- Title card
- Directed by: R. K. Selvamani
- Written by: E. Ramdoss (Dialogue)
- Screenplay by: R. K. Selvamani
- Story by: R. K. Selvamani
- Produced by: M. M. Thahaa R. K. Selvamani
- Starring: Arjun Roja Rambha Sunitha
- Cinematography: M. V. Panneerselvam
- Edited by: Ashok Mehta
- Music by: Deva
- Production company: Sai Roja Companies
- Release date: 9 May 1997;
- Country: India
- Language: Tamil

= Adimai Changili =

Adimai Changili is a 1997 Indian Tamil language action film directed by R. K. Selvamani. The film stars Arjun and Roja, while Rambha, Sunitha, Anandaraj and M. N. Nambiar play supporting roles.
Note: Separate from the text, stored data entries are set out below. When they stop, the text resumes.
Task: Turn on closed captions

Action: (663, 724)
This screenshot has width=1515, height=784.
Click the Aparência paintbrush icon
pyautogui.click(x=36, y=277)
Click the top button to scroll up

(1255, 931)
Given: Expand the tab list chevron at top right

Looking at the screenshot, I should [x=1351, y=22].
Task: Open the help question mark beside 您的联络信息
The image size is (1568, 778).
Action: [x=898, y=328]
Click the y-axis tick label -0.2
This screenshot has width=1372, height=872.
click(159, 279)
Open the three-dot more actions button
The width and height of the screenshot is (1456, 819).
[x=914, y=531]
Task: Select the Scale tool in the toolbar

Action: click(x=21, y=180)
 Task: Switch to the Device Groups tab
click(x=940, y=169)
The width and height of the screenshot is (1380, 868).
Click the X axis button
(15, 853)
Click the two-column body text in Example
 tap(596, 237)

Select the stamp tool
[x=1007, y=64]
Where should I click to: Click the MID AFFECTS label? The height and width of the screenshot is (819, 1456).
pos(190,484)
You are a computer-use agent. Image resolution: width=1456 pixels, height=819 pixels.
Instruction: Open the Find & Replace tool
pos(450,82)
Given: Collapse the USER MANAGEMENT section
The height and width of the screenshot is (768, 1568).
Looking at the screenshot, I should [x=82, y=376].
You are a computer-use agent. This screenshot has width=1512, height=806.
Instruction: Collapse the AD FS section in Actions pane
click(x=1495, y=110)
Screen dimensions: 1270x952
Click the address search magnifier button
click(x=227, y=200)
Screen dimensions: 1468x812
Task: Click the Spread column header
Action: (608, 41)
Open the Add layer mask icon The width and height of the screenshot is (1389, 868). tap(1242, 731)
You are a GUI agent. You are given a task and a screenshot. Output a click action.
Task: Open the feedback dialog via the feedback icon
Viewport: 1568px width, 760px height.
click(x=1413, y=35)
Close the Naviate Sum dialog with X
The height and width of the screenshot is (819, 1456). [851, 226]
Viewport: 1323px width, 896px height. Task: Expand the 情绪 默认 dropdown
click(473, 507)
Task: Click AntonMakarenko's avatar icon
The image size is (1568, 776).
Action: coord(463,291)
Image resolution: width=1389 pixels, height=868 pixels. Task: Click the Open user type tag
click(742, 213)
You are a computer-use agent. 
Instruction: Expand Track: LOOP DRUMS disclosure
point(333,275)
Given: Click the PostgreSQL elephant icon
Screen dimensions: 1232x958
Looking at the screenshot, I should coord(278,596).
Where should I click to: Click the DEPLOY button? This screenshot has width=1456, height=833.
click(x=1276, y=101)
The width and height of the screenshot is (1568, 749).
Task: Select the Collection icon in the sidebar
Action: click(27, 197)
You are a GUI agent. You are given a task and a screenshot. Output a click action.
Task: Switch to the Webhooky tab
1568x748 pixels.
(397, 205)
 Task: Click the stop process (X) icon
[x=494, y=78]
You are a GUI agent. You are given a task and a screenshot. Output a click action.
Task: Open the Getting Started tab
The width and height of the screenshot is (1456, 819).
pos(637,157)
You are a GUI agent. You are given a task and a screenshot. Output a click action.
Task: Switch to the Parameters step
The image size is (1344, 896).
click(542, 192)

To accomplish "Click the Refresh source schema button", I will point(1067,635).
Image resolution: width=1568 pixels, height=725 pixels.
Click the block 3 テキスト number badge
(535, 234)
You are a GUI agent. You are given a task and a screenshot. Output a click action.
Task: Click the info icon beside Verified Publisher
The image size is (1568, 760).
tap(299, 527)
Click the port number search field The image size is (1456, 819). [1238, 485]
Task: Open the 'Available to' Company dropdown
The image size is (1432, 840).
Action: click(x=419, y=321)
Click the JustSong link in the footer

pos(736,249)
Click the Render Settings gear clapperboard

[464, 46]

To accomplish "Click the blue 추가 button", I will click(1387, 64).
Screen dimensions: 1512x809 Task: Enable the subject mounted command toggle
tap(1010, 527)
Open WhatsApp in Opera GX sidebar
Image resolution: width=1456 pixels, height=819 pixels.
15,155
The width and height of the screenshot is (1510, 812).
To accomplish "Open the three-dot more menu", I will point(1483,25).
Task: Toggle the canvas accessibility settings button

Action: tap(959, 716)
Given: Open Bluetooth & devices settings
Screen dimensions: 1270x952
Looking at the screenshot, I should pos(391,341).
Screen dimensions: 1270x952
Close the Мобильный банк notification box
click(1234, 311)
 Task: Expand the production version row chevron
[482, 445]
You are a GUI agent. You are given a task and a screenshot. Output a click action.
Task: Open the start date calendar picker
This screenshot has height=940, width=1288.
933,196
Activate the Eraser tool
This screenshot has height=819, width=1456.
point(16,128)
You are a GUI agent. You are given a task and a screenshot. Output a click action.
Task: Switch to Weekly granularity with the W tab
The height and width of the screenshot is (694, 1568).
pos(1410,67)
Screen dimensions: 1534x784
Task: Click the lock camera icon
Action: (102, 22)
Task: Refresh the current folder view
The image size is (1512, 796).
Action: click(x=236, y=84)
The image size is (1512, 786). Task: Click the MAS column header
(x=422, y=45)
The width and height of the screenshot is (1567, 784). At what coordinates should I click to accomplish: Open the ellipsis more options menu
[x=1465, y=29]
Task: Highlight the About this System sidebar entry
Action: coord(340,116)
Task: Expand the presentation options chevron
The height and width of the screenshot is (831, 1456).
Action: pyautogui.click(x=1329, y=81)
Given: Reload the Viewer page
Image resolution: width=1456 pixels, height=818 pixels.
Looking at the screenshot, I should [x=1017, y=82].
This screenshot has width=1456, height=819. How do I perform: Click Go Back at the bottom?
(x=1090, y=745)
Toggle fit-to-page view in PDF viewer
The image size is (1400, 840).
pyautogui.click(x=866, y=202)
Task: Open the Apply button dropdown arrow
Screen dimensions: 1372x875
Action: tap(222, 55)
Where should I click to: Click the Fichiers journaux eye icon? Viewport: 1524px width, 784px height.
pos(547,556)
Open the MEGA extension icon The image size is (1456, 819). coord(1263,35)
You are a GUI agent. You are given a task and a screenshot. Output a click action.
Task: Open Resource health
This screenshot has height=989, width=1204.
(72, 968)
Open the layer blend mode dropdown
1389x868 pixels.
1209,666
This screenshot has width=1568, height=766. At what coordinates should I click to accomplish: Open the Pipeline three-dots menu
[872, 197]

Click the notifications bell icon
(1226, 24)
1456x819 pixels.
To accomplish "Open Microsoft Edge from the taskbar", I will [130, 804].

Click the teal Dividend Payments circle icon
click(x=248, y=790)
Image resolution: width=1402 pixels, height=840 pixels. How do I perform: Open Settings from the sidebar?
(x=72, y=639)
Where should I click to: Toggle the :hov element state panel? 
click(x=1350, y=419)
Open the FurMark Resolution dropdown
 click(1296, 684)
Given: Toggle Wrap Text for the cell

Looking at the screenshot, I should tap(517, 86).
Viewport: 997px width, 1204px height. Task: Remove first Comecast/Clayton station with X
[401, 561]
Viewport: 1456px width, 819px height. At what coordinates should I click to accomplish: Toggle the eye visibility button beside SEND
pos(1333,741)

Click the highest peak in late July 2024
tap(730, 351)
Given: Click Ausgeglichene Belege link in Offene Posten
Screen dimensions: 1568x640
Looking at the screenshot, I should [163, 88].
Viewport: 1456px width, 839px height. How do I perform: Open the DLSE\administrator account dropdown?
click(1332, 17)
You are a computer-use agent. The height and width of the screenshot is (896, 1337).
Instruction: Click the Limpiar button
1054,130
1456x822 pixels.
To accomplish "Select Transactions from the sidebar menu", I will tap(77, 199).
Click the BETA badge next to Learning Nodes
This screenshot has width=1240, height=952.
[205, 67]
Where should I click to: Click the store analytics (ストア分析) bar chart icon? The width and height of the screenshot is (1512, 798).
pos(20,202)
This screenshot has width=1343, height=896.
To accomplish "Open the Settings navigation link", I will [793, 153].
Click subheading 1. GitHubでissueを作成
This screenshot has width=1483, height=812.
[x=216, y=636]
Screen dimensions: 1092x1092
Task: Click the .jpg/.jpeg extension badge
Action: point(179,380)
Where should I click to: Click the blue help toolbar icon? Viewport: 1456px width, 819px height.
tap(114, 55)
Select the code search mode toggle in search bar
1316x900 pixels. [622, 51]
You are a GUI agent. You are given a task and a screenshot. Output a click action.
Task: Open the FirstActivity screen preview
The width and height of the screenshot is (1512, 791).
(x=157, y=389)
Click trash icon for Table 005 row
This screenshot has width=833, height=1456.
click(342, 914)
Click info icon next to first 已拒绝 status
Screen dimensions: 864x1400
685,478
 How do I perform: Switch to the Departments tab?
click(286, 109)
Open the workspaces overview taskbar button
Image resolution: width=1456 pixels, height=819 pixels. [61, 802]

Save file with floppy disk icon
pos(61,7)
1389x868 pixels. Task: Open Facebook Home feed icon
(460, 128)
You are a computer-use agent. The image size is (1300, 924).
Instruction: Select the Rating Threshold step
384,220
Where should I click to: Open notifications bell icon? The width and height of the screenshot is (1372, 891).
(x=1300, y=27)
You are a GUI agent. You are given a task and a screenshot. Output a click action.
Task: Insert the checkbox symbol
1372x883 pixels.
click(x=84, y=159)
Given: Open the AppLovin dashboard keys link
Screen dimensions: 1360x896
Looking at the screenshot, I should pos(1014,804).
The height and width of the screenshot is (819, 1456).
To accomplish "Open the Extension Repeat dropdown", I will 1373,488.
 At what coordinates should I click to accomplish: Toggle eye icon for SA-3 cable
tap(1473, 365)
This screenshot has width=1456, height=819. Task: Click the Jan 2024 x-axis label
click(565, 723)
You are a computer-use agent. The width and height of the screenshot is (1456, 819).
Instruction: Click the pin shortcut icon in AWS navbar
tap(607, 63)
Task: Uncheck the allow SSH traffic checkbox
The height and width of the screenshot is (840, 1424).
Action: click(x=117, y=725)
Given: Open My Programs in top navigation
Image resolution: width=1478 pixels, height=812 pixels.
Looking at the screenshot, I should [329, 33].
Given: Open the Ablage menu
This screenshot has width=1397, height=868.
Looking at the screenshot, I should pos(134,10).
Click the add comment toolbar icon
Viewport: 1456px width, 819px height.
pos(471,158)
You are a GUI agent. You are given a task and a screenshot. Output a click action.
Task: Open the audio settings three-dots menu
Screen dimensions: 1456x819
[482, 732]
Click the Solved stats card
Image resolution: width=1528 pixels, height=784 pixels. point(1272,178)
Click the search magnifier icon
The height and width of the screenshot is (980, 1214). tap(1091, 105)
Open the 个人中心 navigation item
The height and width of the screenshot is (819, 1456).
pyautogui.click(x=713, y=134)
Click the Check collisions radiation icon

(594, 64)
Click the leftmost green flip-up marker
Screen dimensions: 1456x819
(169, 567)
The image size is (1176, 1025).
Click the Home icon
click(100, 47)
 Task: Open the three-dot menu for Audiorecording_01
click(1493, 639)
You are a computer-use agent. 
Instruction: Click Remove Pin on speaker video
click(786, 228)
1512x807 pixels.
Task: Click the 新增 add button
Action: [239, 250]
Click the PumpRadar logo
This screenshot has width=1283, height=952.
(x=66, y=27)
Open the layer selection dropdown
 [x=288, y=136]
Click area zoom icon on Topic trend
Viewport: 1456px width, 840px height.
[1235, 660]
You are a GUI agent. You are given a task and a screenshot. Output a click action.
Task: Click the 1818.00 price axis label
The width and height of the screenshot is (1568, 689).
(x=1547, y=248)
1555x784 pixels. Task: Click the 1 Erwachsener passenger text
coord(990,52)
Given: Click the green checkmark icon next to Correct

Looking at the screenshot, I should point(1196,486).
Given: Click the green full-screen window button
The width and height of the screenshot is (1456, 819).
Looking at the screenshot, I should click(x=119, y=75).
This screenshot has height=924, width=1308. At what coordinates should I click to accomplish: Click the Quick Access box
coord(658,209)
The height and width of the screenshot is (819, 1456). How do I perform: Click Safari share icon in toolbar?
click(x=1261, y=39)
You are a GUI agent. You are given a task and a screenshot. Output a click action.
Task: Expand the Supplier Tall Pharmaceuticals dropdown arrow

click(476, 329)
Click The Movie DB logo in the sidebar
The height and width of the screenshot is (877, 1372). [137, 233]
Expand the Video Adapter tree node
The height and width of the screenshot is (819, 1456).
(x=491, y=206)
It was released on 9 May 1997.

== Production ==
During the making of the film, it was reported that Rambha fell out with the director due to his excessive promotion of the film's other heroine Roja over her.

== Soundtrack ==
Soundtrack was composed by Deva.

| Song | Singers | Lyrics | Length |
|---|---|---|---|
| Jeeboomba Jeeboomba | Mano | Vaasan | 05:02 |
| Mazhai Nadathum | Krishnaraj, Anuradha Sriram | Vaasan | 05:11 |
| Sultan Pettai | Adithyan, Swarnalatha | Piraisoodan | 04:26 |
| Ellora Ellora | Gopal Rao, Bharathi | Arunmozhi | 04:41 |
| Kaanangatha Meenu | Deva, Anuradha Sriram | Piraisoodan | 03:50 |
| Oh Laali | Gopal Rao, Swarnalatha | Kamakodiyan | 04:22 |

== Reception ==
K. N. Vijiyan of New Straits Times called the film "a polished effort despite the poor finish".